Micro-trends are not sectoral or thematic – they are specific sub-parts of a sector, theme or economy, with differing value-creation dynamics from that of the larger sector, theme or economy in which it is operating. Additionally, microtrends can sometimes refer to an underlying trend that can span companies across multiple sectors. Microtrends are dynamic and often differ based on unique economic and market conditions.

To understand micro-trends better, we can take the example of Financial Services in India. Structural Reforms and the Strong Demographic dividends of India are macro-trends that are aiding growth for financial services. The BFSI Sector in India can be broken up into the Banking, NBFC, Capital Market & Insurance Industries. Microtrends within financial services include Asset Quality Normalisation for Corporate Banks, Value Migration towards Financial Franchises, or the Financialisation of Savings.

In our “IME Concentrated Microtrends” investment strategy, we follow a concentrated investment approach to specific microtrends with the greatest potential for value creation. We believe that taking concentrated exposures to identified microtrends can lead to substantial outperformance, within established large & mid-cap companies, helping deliver a superior risk-adjusted return.

Our portfolio is constructed across 4-8 microtrends with 20-30 holdings. We have observed that when we align our portfolios to strong value-creating microtrends, our portfolio leads to superior risk-adjusted returns without having to resort to the inherent risks of investing in small-caps or lower-quality companies.

Case Studies from the Past

Over the past 2 decades, we have seen multiple microtrends generating wealth as seen above. We take a closer look at a few of these microtrends:

2002-08 Capital Goods Bull Run

The 2002-08 bull market has been the strongest bull market in India over the past couple of decades. While virtually all investments delivered returns over this period, the large capital formation that took place over this period led to a substantial outperformance of capital good companies.

This microtrend generated 82% CAGR over this period outperforming the index substantially.

Post Subprime Crisis: 2008-2013 FMCG and 2008-15 Healthcare

Even as markets recovered from their 2008 lows post the subprime crisis, the 2008-15 period was a period where economic growth was relatively muted. Low physical investment activity during this period, accompanied by general growth weakness across sectors & businesses, led to a sharp underperformance of economic cyclicals.

The bulk of the value-creation over this period, took place in defensive sectors such as Healthcare (boosted by key large drug approvals of Indian pharma firms) & FMCG (boosted by margin expansions driven by low raw-material prices).

These microtrends generated 30% and 21% CAGR respectively over this period outperforming the index substantially.

2010-20 Private Banking Franchises

Driven by value migration from PSU Banks, private sector banks have seen sustained outperformance over the past decade. This outperformance was particularly strong in leading retail-focused private sector banks (whose outperformance was stronger & more consistent than PSU & corporate-focused private sector banks, which pulled down the performance of the BSE Bank Index).
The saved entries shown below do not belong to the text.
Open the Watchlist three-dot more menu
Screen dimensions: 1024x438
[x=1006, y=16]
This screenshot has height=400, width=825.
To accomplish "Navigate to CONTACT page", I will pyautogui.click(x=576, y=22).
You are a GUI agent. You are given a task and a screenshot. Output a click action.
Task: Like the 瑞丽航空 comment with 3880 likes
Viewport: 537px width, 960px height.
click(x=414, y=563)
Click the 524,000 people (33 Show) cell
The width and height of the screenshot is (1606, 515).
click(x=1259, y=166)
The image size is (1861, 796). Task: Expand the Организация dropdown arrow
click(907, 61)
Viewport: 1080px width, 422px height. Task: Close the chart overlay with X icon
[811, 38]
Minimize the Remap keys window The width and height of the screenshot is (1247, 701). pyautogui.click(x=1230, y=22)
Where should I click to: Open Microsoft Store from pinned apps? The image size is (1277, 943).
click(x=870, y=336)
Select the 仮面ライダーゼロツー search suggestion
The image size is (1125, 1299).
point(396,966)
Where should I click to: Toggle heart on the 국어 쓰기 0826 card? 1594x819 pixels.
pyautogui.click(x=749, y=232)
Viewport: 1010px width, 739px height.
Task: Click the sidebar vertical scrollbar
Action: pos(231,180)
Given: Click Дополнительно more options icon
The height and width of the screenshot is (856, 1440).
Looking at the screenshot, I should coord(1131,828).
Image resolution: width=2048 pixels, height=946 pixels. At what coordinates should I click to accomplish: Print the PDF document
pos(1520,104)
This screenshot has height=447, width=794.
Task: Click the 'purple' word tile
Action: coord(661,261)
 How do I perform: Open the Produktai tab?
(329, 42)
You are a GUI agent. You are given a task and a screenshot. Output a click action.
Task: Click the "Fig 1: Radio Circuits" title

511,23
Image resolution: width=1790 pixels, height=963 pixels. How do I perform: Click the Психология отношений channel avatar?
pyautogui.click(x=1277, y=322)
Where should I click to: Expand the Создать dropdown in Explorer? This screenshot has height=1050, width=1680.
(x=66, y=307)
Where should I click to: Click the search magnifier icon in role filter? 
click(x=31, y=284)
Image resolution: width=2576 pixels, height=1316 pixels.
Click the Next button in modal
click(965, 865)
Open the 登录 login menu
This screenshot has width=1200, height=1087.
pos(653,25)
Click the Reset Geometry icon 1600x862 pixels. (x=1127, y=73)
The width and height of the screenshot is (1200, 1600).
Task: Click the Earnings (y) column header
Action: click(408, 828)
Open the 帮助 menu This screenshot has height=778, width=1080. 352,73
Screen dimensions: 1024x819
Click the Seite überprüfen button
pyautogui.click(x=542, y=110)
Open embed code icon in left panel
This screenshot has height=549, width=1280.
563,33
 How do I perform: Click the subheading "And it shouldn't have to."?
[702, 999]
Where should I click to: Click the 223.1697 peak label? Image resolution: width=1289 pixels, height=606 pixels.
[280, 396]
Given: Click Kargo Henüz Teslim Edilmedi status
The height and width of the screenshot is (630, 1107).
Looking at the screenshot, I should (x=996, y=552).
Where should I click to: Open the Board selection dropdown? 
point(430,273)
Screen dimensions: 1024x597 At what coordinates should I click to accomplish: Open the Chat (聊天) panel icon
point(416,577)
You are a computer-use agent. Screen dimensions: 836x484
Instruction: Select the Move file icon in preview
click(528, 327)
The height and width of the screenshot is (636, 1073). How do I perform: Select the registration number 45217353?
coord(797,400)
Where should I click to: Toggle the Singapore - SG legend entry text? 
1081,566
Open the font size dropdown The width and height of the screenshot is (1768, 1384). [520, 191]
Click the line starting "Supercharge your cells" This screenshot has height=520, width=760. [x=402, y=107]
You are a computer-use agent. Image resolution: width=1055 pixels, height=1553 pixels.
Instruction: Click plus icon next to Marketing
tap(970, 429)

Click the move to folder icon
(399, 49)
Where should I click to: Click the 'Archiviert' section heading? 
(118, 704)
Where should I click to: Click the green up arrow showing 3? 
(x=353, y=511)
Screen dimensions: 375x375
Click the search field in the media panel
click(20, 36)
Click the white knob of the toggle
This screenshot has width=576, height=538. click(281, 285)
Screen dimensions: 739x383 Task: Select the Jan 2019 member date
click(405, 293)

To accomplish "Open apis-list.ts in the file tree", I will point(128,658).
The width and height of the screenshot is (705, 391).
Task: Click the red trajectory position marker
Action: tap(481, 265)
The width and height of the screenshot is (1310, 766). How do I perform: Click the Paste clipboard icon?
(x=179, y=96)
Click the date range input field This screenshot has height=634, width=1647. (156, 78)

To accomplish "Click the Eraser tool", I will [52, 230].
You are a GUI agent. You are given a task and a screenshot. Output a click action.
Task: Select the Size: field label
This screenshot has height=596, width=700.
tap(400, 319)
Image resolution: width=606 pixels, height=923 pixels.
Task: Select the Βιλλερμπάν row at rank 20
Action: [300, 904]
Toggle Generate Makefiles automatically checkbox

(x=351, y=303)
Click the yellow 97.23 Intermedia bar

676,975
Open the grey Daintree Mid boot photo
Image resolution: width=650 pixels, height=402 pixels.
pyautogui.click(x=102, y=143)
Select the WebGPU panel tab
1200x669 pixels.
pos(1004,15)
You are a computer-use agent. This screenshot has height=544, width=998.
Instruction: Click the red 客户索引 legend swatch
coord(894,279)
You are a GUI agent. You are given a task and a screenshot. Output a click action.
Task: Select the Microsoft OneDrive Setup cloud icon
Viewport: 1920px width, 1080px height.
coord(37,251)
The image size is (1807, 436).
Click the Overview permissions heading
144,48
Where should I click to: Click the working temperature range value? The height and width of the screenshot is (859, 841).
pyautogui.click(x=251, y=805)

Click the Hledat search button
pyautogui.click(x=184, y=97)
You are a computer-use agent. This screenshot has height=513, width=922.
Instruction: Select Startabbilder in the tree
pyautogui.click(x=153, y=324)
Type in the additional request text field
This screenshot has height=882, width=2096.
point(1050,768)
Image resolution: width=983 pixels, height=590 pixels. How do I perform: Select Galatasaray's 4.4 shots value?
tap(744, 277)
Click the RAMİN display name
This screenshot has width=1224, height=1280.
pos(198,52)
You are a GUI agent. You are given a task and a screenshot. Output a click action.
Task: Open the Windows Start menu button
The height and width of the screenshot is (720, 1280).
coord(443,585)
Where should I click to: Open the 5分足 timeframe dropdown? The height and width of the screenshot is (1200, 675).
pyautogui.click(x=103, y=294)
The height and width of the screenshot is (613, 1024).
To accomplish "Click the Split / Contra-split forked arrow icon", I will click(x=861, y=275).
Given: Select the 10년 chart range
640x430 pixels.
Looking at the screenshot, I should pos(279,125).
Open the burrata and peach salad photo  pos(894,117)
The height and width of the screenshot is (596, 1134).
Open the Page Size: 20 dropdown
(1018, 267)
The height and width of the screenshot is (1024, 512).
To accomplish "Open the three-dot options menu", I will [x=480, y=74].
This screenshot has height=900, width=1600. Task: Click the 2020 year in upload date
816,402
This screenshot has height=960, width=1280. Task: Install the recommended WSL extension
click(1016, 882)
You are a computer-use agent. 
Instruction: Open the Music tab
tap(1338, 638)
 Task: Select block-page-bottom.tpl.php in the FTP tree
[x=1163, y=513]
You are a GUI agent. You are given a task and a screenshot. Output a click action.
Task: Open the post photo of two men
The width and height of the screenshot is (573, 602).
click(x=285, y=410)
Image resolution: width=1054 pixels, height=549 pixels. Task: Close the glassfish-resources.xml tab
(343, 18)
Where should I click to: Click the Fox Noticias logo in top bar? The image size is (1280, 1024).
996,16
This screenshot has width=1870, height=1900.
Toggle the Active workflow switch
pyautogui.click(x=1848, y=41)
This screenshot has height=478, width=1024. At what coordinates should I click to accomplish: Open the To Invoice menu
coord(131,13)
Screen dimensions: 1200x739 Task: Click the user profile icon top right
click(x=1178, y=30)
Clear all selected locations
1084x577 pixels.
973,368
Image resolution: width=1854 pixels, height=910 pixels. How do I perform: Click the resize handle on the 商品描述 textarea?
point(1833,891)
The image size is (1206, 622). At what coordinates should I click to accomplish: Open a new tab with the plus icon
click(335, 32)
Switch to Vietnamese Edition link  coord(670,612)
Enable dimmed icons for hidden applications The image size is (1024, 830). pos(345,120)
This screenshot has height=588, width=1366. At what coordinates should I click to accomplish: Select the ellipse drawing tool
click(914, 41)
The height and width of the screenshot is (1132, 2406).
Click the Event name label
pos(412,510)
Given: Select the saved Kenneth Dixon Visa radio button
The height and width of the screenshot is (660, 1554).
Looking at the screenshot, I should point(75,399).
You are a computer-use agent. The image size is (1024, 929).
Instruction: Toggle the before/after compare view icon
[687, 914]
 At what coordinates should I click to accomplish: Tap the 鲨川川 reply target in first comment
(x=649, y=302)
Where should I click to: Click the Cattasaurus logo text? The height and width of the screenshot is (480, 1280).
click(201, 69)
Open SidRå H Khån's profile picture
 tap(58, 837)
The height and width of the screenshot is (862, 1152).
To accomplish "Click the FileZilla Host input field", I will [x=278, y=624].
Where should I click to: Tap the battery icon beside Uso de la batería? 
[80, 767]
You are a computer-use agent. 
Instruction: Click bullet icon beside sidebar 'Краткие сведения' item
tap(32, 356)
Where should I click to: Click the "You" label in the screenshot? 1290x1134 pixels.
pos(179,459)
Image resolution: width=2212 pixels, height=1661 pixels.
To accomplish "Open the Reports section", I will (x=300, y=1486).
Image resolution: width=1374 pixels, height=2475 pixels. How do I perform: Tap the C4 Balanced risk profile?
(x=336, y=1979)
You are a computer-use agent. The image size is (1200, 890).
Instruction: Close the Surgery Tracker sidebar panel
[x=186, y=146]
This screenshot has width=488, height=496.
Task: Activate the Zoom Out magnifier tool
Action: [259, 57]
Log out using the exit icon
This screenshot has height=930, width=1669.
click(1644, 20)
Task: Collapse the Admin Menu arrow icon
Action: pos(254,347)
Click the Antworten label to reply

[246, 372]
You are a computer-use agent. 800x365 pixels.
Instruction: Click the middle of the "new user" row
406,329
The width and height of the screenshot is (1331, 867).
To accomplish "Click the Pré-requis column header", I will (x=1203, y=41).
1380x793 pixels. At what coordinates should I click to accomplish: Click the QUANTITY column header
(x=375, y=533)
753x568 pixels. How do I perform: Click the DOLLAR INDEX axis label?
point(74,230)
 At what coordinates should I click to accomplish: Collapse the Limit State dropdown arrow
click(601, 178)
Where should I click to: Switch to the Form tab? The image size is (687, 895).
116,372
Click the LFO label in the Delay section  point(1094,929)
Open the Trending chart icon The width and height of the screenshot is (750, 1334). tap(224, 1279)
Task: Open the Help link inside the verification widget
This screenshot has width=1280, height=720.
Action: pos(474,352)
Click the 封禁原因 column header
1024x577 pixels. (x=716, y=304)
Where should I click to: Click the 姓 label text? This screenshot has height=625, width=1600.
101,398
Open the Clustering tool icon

Investing is a journey through time, and each decade introduces a new set of challenges and opportunities. By understanding historical trends and staying attuned to the pulse of the current market, investors can position themselves to ride the waves of change and navigate the complexities of the financial seas. As we embrace the future, the ability to adapt and embrace innovative trends will be paramount for those seeking to build and preserve wealth in the ever-evolving world of finance.